GIVEN PROBLEM A
Arrange the records as a numbered list, leaving out blank lines. Include only the part that opens at the start of the records and closes with the line containing "pyautogui.click(x=671, y=159)".
GIVEN PROBLEM B
Pick up the article on Stepantsminda where it stops and keep writing.

TEXT TO READ

** start **

Stepantsminda: The Rugged Georgian Town with a Striking Brutalist Hotel

Stepantsminda: The Rugged Georgian Town with a Striking Brutalist Hotel

In Stepantsminda, retro cable cars, crashing waterfalls and the Caucuses’ diverse cuisine are best bookended with sauna sessions at a newly refurbished hotel housed in a Soviet-era sanatorium

Where?

Stepantsminda, Georgia.

Why now?

Whether February’s avalanche of red roses and heart-shaped baked
goods makes you want to run for the hills or ride off with your
beloved into the (wildly remote) sunset, Stepantsminda provides.
Getting to the townlet – known locally as Kazbegi – in Georgia’s
mountainous north-east, from the capital, Tbilisi, is half the fun. The three-hour road
trip along the Georgian Military Highway takes in Ananuri’s domed
1689-built Church of the Virgin, emerald-green rivers and
reservoirs, cattle and sheep pastures, the vast Treaty of
Georgievsk Monument – its bold tile mural contrasting brilliantly
with the surrounding snowy peaks – and the odd roadside stand
selling traditional sheepskin hats.

Book now and you’ll be among the first to enjoy the newly
refurbished Rooms
Hotel Kazbegi
, a reinvented mountain bolthole housed in a
former sanatorium that had lain abandoned for decades prior to its
2012 transformation. Think Soho House minus the “look at me”,
Gstaad minus the sky-high prices, and Soviet brutalist architecture
minus the communism.

** end **

RECORD EXCERPTS

** start **

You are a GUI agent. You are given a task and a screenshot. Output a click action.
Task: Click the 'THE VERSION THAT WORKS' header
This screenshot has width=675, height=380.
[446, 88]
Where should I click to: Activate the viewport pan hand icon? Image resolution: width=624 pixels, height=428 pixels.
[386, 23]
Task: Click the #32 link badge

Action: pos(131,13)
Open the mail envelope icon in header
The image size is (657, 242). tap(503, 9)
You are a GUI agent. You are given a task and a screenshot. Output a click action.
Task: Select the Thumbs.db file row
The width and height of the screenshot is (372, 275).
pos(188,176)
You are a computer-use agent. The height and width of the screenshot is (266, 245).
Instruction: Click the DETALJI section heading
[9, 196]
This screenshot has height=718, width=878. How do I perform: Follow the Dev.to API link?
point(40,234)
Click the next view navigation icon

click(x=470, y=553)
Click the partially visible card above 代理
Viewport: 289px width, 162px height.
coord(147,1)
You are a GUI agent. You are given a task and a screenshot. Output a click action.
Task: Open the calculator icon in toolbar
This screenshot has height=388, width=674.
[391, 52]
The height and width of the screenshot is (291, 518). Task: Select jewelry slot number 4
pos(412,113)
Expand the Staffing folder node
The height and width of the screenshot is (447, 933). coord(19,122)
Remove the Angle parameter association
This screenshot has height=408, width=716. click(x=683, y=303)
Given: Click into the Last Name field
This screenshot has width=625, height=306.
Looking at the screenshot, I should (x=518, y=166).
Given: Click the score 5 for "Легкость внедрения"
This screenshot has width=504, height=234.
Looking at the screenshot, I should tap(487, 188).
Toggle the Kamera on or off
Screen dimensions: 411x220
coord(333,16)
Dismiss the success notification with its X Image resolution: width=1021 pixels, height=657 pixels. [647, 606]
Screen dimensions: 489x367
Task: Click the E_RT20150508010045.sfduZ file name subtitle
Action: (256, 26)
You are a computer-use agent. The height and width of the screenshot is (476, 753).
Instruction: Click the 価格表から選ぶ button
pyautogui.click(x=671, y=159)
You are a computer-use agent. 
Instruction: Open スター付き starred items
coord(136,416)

** end **

TASK ANSWER A
1. You are a GUI agent. You are given a task and a screenshot. Output a click action.
2. Task: Click the 'THE VERSION THAT WORKS' header
3. This screenshot has width=675, height=380.
4. [446, 88]
5. Where should I click to: Activate the viewport pan hand icon? Image resolution: width=624 pixels, height=428 pixels.
6. [386, 23]
7. Task: Click the #32 link badge
8. Action: pos(131,13)
9. Open the mail envelope icon in header
10. The image size is (657, 242). tap(503, 9)
11. You are a GUI agent. You are given a task and a screenshot. Output a click action.
12. Task: Select the Thumbs.db file row
13. The width and height of the screenshot is (372, 275).
14. pos(188,176)
15. You are a computer-use agent. The height and width of the screenshot is (266, 245).
16. Instruction: Click the DETALJI section heading
17. [9, 196]
18. This screenshot has height=718, width=878. How do I perform: Follow the Dev.to API link?
19. point(40,234)
20. Click the next view navigation icon
21. click(x=470, y=553)
22. Click the partially visible card above 代理
23. Viewport: 289px width, 162px height.
24. coord(147,1)
25. You are a GUI agent. You are given a task and a screenshot. Output a click action.
26. Task: Open the calculator icon in toolbar
27. This screenshot has height=388, width=674.
28. [391, 52]
29. The height and width of the screenshot is (291, 518). Task: Select jewelry slot number 4
30. pos(412,113)
31. Expand the Staffing folder node
32. The height and width of the screenshot is (447, 933). coord(19,122)
33. Remove the Angle parameter association
34. This screenshot has height=408, width=716. click(x=683, y=303)
35. Given: Click into the Last Name field
36. This screenshot has width=625, height=306.
37. Looking at the screenshot, I should (x=518, y=166).
38. Given: Click the score 5 for "Легкость внедрения"
39. This screenshot has width=504, height=234.
40. Looking at the screenshot, I should tap(487, 188).
41. Toggle the Kamera on or off
42. Screen dimensions: 411x220
43. coord(333,16)
44. Dismiss the success notification with its X Image resolution: width=1021 pixels, height=657 pixels. [647, 606]
45. Screen dimensions: 489x367
46. Task: Click the E_RT20150508010045.sfduZ file name subtitle
47. Action: (256, 26)
48. You are a computer-use agent. The height and width of the screenshot is (476, 753).
49. Instruction: Click the 価格表から選ぶ button
50. pyautogui.click(x=671, y=159)

TASK ANSWER B
Rooms Hotel Kazbegi, Georgia
 Rooms Kazbegi, Stepantsminda, Georgia

Mountain views from Rooms Hotel Kazbegi. | Photo credit: Ana
Gabashvili / Design Hotels

Don’t miss

Make time around skiing, hiking or horse riding to visit the
Easter Island-esque Stone Heads of Sno, a collection of sculptures
hand-carved from massive slabs of granite by local artist Merab
Piranishvili; the 14th-century Gergeti Church, in the shadow of the
5,034m-tall Mount Kazbek; and the thundering Gveleti Waterfall, from where eagles, hawks and
Griffon vultures swoop across the valley.

Where to stay?

The 155-key, Adjara Arch-designed Rooms
Hotel Kazbegi
, whose breakfast spread is as epic as the views
through the floor-to-ceiling windows and whose pine-clad wellness
area – all vintage ski posters and Caucasus-facing poolside lounge
chairs – takes mindful R&R to new heights.

Where to go for dinner?

For refined Georgian-meets-international cuisine made with
ingredients sourced from local growers and farmers, the hotel
restaurant can’t be beaten. The honey cake dessert is
worth a visit in itself.

Restaurant at Rooms Hotel Kazbegi
A suite at Rooms Hotel Kazbegi

Dining at Rooms Kazbegi, left, and a mountain-view room.|
Photo credit: Ana Gabashvili / Design Hotels

And for a drink?

Georgians were experts in natural wine long before it started
appearing on London menus. Get to grips with the country’s
indigenous grape varieties on a tour and tasting at Stepantsminda’s
Winery Khareba.

Who to take with you?

Your secret lover. Chances of you bumping into anyone you know
in a lift queue or on a riverside walk around here? Low to
zero.

Essentials to pack

Your phone, loaded with the Night Sky app, designed by indie studio iCandi. With
no light pollution, this is a perfect place for star-gazing, and
the tech will assist you in telling your stars from your
satellites.

How to get there

Fly from London to Tbilisi via Munich, then either rent a car or
take a taxi (shared or private) or bus for the awe-inspiring
three-hour ascent to Stepantsminda.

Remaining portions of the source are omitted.